◆ Entries listed in a dataset ◆
_____
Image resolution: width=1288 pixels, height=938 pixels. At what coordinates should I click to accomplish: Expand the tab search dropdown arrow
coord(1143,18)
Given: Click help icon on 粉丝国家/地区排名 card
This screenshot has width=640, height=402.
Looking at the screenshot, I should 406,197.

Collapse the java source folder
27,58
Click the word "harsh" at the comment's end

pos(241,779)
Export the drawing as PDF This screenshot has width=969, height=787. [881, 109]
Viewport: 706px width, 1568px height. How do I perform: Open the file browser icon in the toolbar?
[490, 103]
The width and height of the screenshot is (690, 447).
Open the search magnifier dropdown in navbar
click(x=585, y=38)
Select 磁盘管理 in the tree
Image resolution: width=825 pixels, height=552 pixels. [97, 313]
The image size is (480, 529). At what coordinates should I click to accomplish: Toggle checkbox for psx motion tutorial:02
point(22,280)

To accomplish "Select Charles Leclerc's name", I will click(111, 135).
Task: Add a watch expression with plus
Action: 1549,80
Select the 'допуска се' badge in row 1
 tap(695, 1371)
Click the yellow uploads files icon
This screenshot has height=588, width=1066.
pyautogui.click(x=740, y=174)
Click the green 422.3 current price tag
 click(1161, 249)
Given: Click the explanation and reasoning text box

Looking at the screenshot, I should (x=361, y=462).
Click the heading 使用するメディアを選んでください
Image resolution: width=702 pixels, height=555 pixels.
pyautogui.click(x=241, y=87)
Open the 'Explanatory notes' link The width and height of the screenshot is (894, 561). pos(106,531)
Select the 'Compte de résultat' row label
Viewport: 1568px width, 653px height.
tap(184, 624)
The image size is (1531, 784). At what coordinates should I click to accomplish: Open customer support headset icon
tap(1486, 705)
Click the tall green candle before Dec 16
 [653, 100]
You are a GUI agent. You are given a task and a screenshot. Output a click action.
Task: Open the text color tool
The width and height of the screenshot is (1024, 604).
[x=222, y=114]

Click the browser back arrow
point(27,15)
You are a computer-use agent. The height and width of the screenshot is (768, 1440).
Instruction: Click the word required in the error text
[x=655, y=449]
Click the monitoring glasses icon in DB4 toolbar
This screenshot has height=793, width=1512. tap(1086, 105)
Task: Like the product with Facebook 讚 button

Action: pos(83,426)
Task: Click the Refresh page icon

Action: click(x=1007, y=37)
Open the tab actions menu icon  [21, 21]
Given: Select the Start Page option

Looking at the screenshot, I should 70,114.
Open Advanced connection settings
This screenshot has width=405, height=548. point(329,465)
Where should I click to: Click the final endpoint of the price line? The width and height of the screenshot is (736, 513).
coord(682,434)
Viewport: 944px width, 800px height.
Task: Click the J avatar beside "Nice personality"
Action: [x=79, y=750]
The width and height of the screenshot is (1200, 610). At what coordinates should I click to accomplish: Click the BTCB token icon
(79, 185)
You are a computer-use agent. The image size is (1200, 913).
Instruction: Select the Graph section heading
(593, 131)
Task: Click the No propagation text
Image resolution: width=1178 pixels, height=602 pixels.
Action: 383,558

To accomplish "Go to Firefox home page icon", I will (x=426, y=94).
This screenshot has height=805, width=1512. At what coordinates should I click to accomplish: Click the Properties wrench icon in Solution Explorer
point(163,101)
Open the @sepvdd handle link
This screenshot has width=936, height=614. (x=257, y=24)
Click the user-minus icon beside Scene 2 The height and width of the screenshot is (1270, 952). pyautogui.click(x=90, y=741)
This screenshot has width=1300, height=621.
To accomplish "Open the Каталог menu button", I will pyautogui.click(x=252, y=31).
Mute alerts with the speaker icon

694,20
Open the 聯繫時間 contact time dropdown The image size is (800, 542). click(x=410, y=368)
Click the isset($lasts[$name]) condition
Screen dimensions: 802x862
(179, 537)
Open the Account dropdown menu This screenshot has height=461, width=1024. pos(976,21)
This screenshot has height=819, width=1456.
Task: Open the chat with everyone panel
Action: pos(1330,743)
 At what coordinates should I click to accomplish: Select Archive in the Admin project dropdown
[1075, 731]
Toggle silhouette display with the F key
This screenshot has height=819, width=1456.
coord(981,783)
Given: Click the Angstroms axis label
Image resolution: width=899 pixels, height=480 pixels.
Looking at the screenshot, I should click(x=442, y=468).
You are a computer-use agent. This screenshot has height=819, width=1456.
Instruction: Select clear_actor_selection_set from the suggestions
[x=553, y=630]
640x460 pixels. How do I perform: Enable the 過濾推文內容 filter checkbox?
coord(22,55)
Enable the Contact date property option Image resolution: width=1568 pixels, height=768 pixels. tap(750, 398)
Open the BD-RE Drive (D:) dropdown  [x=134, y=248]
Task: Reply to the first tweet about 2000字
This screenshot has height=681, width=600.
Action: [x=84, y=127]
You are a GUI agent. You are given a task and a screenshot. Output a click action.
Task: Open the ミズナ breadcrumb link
_____
Put the lines from the one containing "This screenshot has height=805, width=1512." through the one containing "coord(22,55)" into a JSON list of strings, one string per line and blank lines left out.

◆ Written answer ◆
[
  "This screenshot has height=805, width=1512. At what coordinates should I click to accomplish: Click the Properties wrench icon in Solution Explorer",
  "point(163,101)",
  "Open the @sepvdd handle link",
  "This screenshot has width=936, height=614. (x=257, y=24)",
  "Click the user-minus icon beside Scene 2 The height and width of the screenshot is (1270, 952). pyautogui.click(x=90, y=741)",
  "This screenshot has width=1300, height=621.",
  "To accomplish \"Open the Каталог menu button\", I will pyautogui.click(x=252, y=31).",
  "Mute alerts with the speaker icon",
  "694,20",
  "Open the 聯繫時間 contact time dropdown The image size is (800, 542). click(x=410, y=368)",
  "Click the isset($lasts[$name]) condition",
  "Screen dimensions: 802x862",
  "(179, 537)",
  "Open the Account dropdown menu This screenshot has height=461, width=1024. pos(976,21)",
  "This screenshot has height=819, width=1456.",
  "Task: Open the chat with everyone panel",
  "Action: pos(1330,743)",
  " At what coordinates should I click to accomplish: Select Archive in the Admin project dropdown",
  "[1075, 731]",
  "Toggle silhouette display with the F key",
  "This screenshot has height=819, width=1456.",
  "coord(981,783)",
  "Given: Click the Angstroms axis label",
  "Image resolution: width=899 pixels, height=480 pixels.",
  "Looking at the screenshot, I should click(x=442, y=468).",
  "You are a computer-use agent. This screenshot has height=819, width=1456.",
  "Instruction: Select clear_actor_selection_set from the suggestions",
  "[x=553, y=630]",
  "640x460 pixels. How do I perform: Enable the 過濾推文內容 filter checkbox?",
  "coord(22,55)"
]